I like a higher exhaust but I'm gaining a good bit of compression with machine work.

AND your machine work moves the cylinder therefore exhaust down relative to TDC. Question might be if you had a number like 104 for exhaust before machining.. dropped your cylinder some...where would you want your exhaust to be when you completed your build?? Closer to 100?

My bet is for a "cut" cylinder numbers like this with how I measure, are pretty good for a 372 work saw:
Exhaust 100 degrees ATDC
Blow Down 20 degrees
Intake 80 degrees BTDC

Partly because the machining gets a smaller combustion chamber, better squish band characteristics and therefor torque to spare.:)

But this is with how I measure port timing.. can't stress that enough.
 
I've seen exhaust number in the mid to high 90's ATDC on cut cylinder 372's. Still with blow down in the 20 degree range & intake the higher side of 80 degrees approaching 81. They run strong! I still err on the conservative for on line conversation and for my personal saws... my 372's exhaust all sit around 100-101 BTDC ( basically stock as I leave them alone) with my method of measurement, but they aren't meant to be impressive to anyone but me out in the woods. They run stronger than stock too with my other changes & therefor if asked its what I say because its what I do. :) Understanding there are some really fast saws out there with different more aggressive numbers.

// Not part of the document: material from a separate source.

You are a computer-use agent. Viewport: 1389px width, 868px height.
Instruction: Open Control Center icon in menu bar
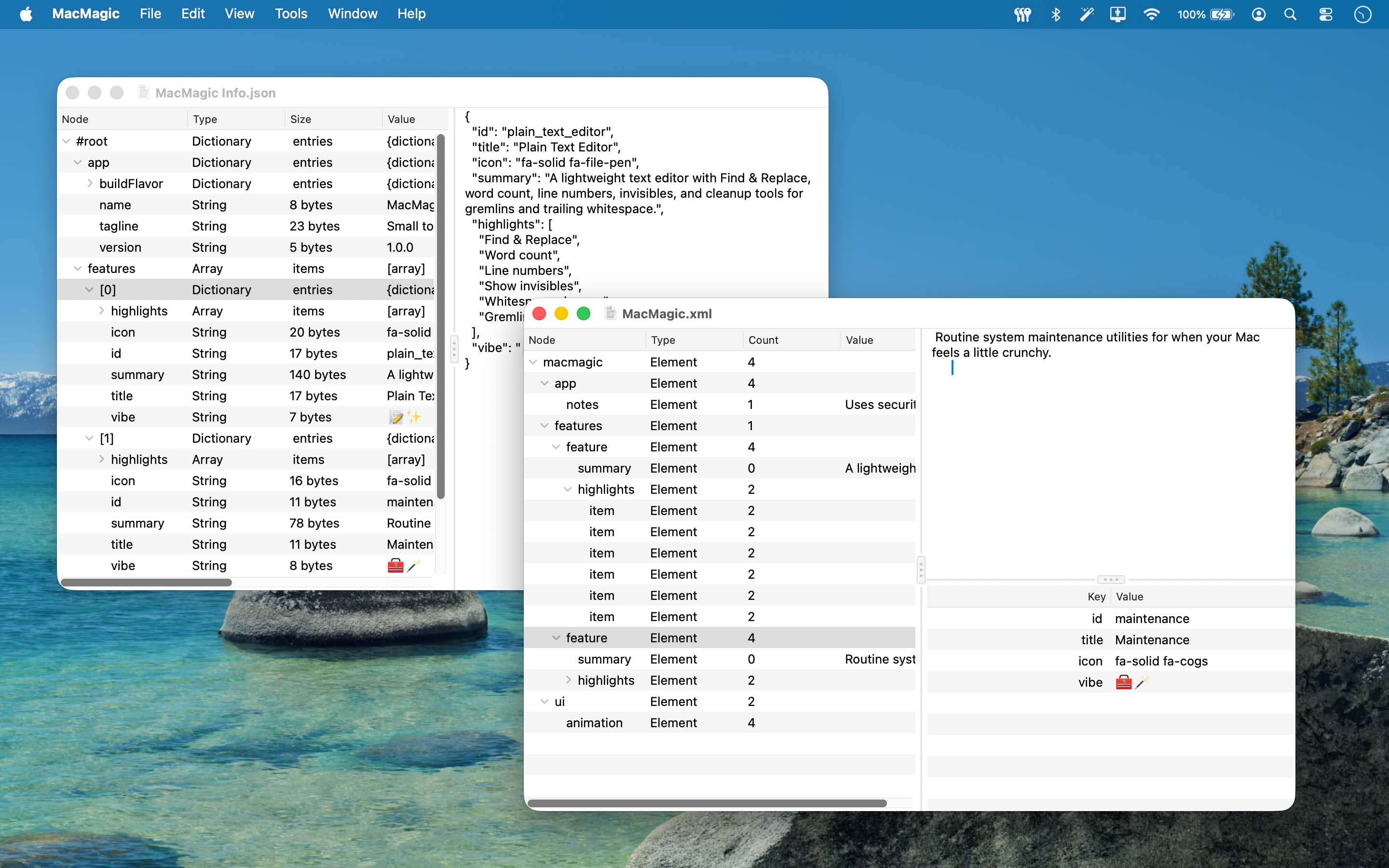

But as I mentioned before when in "online conversations"..I always question measuring technics. So when I read 104...I hesitate to suggest hacking that back to 100 "posters method of measurement" as that's a significant change. And I've never seen a cylinder stock with larger than 102 for the exhaust with how I measure those numbers. So in "online" conversation I tend to try and use relative vs. precise numbers as you can't be certain there is a "one to one" relationship with how the person on the OTHER side of the conversation gets their numbers...

What if what I measure as 102 is seen as 104 with the other person? I say cut it to 100....thinking that's a 2 degree change and through variations in measuring he ends up cutting it 4 degrees ..... just don't want to go there is all.
 
I've seen exhaust number in the mid to high 90's ATDC on cut cylinder 372's. Still with blow down in the 20 degree range & intake the higher side of 80 degrees approaching 81. They run strong! I still err on the conservative for on line conversation and for my personal saws... my 372's exhaust all sit around 100-101 BTDC ( basically stock as I leave them alone) with my method of measurement, but they aren't meant to be impressive to anyone but me out in the woods. They run stronger than stock too with my other changes & therefor if asked its what I say because its what I do. :) Understanding there are some really fast saws out there with different more aggressive numbers.

But as I mentioned before when in "online conversations"..I always question measuring technics. So when I read 104...I hesitate to suggest hacking that back to 100 "posters method of measurement" as that's a significant change. And I've never seen a cylinder stock with larger than 102 for the exhaust with how I measure those numbers. So in "online" conversation I tend to try and use relative vs. precise numbers as you can't be certain there is a "one to one" relationship with how the person on the OTHER side of the conversation gets their numbers...

What if what I measure as 102 is seen as 104 with the other person? I say cut it to 100....thinking that's a 2 degree change and through variations in measuring he ends up cutting it 4 degrees ..... just don't want to go there is all.
Any recommendations on advancing ignition timing?